TASK STATEMENT: Copy all of the records word for word.

PROVIDED INFORMATION Start Marker

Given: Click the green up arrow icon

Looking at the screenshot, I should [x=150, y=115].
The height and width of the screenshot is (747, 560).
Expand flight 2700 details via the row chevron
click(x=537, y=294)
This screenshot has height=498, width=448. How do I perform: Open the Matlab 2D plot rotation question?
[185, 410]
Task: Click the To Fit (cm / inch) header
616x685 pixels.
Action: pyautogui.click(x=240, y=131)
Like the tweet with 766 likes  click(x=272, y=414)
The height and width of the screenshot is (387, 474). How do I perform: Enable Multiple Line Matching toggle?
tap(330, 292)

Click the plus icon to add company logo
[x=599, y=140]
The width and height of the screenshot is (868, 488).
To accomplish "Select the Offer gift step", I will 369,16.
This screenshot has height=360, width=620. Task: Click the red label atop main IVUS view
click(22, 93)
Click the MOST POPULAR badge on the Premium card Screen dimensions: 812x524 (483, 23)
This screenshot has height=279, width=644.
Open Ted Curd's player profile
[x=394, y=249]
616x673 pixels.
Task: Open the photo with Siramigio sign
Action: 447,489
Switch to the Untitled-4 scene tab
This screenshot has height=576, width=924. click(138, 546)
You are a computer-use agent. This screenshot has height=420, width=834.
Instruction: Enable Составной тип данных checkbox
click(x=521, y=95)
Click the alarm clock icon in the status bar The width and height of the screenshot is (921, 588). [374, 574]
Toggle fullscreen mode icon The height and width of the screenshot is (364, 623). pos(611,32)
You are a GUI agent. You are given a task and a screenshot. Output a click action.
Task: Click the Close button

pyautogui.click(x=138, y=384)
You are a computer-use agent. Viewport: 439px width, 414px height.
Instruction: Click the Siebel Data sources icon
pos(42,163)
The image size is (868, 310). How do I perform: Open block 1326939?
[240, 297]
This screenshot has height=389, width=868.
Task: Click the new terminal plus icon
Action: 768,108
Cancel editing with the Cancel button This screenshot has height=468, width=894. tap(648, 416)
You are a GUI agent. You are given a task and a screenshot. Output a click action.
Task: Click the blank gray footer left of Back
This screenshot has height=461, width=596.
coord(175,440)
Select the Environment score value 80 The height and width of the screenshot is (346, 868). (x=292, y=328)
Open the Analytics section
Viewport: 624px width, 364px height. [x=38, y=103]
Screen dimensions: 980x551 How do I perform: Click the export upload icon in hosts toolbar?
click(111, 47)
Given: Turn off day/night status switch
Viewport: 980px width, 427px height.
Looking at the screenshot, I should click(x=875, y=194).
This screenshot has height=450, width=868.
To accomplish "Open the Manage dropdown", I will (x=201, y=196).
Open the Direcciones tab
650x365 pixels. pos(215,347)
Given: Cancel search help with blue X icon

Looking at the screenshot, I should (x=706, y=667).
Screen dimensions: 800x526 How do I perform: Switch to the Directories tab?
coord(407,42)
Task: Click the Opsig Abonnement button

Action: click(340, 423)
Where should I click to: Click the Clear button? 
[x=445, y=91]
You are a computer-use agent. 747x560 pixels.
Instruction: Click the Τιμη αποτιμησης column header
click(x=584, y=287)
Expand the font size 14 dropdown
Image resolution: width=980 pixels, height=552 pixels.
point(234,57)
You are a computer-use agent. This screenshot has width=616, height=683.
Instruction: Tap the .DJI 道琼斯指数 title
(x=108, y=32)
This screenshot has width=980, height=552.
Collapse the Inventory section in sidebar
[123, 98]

PROVIDED INFORMATION End Marker

RESULT OF THE EXERCISE:
Given: Click the green up arrow icon

Looking at the screenshot, I should [x=150, y=115].
The height and width of the screenshot is (747, 560).
Expand flight 2700 details via the row chevron
click(x=537, y=294)
This screenshot has height=498, width=448. How do I perform: Open the Matlab 2D plot rotation question?
[185, 410]
Task: Click the To Fit (cm / inch) header
616x685 pixels.
Action: pyautogui.click(x=240, y=131)
Like the tweet with 766 likes  click(x=272, y=414)
The height and width of the screenshot is (387, 474). How do I perform: Enable Multiple Line Matching toggle?
tap(330, 292)

Click the plus icon to add company logo
[x=599, y=140]
The width and height of the screenshot is (868, 488).
To accomplish "Select the Offer gift step", I will 369,16.
This screenshot has height=360, width=620. Task: Click the red label atop main IVUS view
click(22, 93)
Click the MOST POPULAR badge on the Premium card Screen dimensions: 812x524 (483, 23)
This screenshot has height=279, width=644.
Open Ted Curd's player profile
[x=394, y=249]
616x673 pixels.
Task: Open the photo with Siramigio sign
Action: 447,489
Switch to the Untitled-4 scene tab
This screenshot has height=576, width=924. click(138, 546)
You are a computer-use agent. This screenshot has height=420, width=834.
Instruction: Enable Составной тип данных checkbox
click(x=521, y=95)
Click the alarm clock icon in the status bar The width and height of the screenshot is (921, 588). [374, 574]
Toggle fullscreen mode icon The height and width of the screenshot is (364, 623). pos(611,32)
You are a GUI agent. You are given a task and a screenshot. Output a click action.
Task: Click the Close button

pyautogui.click(x=138, y=384)
You are a computer-use agent. Viewport: 439px width, 414px height.
Instruction: Click the Siebel Data sources icon
pos(42,163)
The image size is (868, 310). How do I perform: Open block 1326939?
[240, 297]
This screenshot has height=389, width=868.
Task: Click the new terminal plus icon
Action: 768,108
Cancel editing with the Cancel button This screenshot has height=468, width=894. tap(648, 416)
You are a GUI agent. You are given a task and a screenshot. Output a click action.
Task: Click the blank gray footer left of Back
This screenshot has height=461, width=596.
coord(175,440)
Select the Environment score value 80 The height and width of the screenshot is (346, 868). (x=292, y=328)
Open the Analytics section
Viewport: 624px width, 364px height. [x=38, y=103]
Screen dimensions: 980x551 How do I perform: Click the export upload icon in hosts toolbar?
click(111, 47)
Given: Turn off day/night status switch
Viewport: 980px width, 427px height.
Looking at the screenshot, I should click(x=875, y=194).
This screenshot has height=450, width=868.
To accomplish "Open the Manage dropdown", I will (x=201, y=196).
Open the Direcciones tab
650x365 pixels. pos(215,347)
Given: Cancel search help with blue X icon

Looking at the screenshot, I should (x=706, y=667).
Screen dimensions: 800x526 How do I perform: Switch to the Directories tab?
coord(407,42)
Task: Click the Opsig Abonnement button

Action: click(340, 423)
Where should I click to: Click the Clear button? 
[x=445, y=91]
You are a computer-use agent. 747x560 pixels.
Instruction: Click the Τιμη αποτιμησης column header
click(x=584, y=287)
Expand the font size 14 dropdown
Image resolution: width=980 pixels, height=552 pixels.
point(234,57)
You are a computer-use agent. This screenshot has width=616, height=683.
Instruction: Tap the .DJI 道琼斯指数 title
(x=108, y=32)
This screenshot has width=980, height=552.
Collapse the Inventory section in sidebar
[123, 98]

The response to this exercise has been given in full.